Vaya por delante algo que paradójicamente ha sido habitual en muchas personas en España desde la Transición política y que quizás haya ido decayendo pero no al punto de revertirse: No soy monárquico, sino republicano, y en el sentido más francés del término, además, en lo que el republicanismo tiene de dictado de lo civil sobre todo lo demás en la vida pública (la privada es otro cantar, y sus altares son inerradicables...). Es cierto también que la secularización en términos históricos es paradójica, pues, como ha señalado la filosofía de la historia alemana del siglo XX sobre todo, suele destronar a unos dioses para instaurar otros, en términos de fe más o menos ciega, por ejemplo, más allá de los dioses, en la razón o en una cierta familia para detentar la jefatura de un Estado. Así que el aspecto religioso en un sentido amplio nunca es del todo erradicado, hay algo que permanece, y algo cambia y, por supuesto, la democracia es un ejercicio de secularización con sus paradojas.
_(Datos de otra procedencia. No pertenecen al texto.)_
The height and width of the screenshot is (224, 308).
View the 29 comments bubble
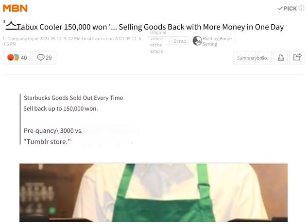click(44, 58)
Así que la Monarquía es un anacronismo, muy vivo, pero anacronismo al fin; no digo que no sea democrático, pues si un país elige ser monárquico, es perfectamente democrática la decisión; pero las razones del anacronismo ontológico, digamos, de la monarquía han sido repetidas hasta la saciedad y huelga aburrirles más de lo debido: aunque no dejaré de señalar que el hecho de que la jefatura de un Estado democrático sea detentada en clave corporativa unifamiliar, biológico-hereditaria, no es lo que corresponde (no me resisto a decir que me suena al Libro de la Selva...). Claro que éste no es un asunto exclusivamente español; más allá del caso británico, que tiene su propia neurosis colectiva, también son monarquías los países más avanzados de Europa (Suecia, Noruega, Dinamarca...), aquellos en los que la democracia más ha avanzado no sólo en su lado liberal sino en el más profundamente democrático: la cohesión social y cultural y la redistribución de renta... Las monarquías nórdicas han acompañado ese proceso de profundización democrática referencial en el mundo, simbolizando la vía nórdica. Debían hallar un papel coyuntural, concreto, más allá de su anacronismo ontológico, digamos, y lo encontraron.
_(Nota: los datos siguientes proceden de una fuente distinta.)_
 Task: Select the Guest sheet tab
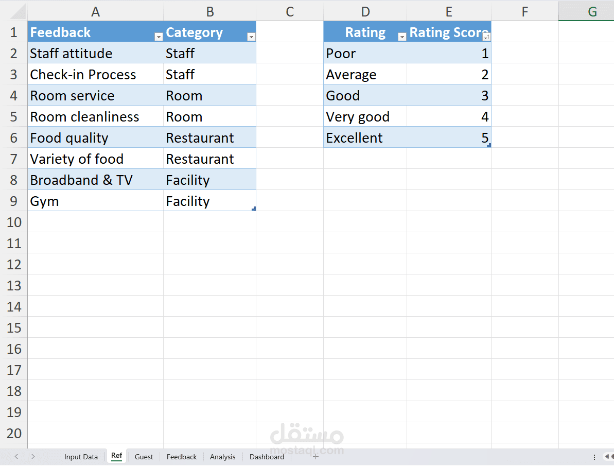[144, 457]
Y creo que -ésta es la segunda parte de lo que le pasa a muchos republicanos españoles, como yo- la Monarquía española, con sus luces y sombras, sus amistades empresariales peligrosas, sus incógnitas en torno a las horas de sombra del 23-F, e incluso su Urdangarín, al margen del alcance penal del asunto, ha jugado un papel (puede discutirse la intensidad) no sólo en el regreso y consolidación de la democracia. Incluso, décadas después, en el siglo XXI, en la etapa de Rodríguez Zapatero que acaba de concluir, ha apoyado con su silencio institucional el mayor avance en derechos civiles, incluido el polémico asunto de la memoria histórica, que ha supuesto el mayor enfrentamiento de un Ejecutivo con el poder católico. La Zarzuela ha actualizado así su utilidad pública para España, legitimando simbólicamente con la simpatía social que desde 1976 tiene las decisiones más arriesgadas y polémicas en temas sensibles emanadas de la voluntad popular; hasta tal punto que el Rey se ha granjeado el odio mortal de una ultraderecha mediática (y no mediática) que de entonces casualmente la tiene de objeto a batir: ahora es antimonárquica.
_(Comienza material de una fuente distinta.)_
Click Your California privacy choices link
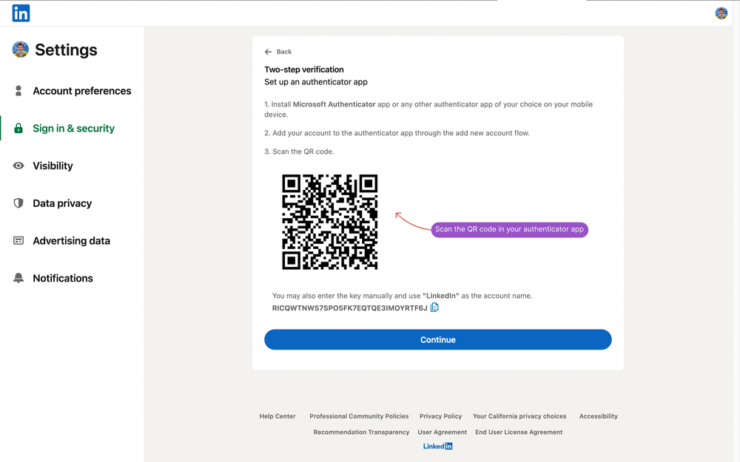 (x=519, y=416)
Ayer la Casa Real reaccionó tajante, poniendo al marido de la infanta Cristina en su sitio, es decir, al margen de la representación del Estado y de cualquier blindaje. Con todo lo que se quiera, es lo que tocaba: atajar cualquier atisbo de corrupción. Entonces, más allá de algo de la grima que me produce cierta ranciedad formal de toda monarquía, incluida ésta, no creo que nada, ni el caso Urdangarín, deba hacer de ella un debate ahora. Primero, no sería más que la forma de encubrir el gran debate de la crisis que debe centrar a España. Y, segundo, quizás la Monarquía esté renovando pragmáticamente su papel.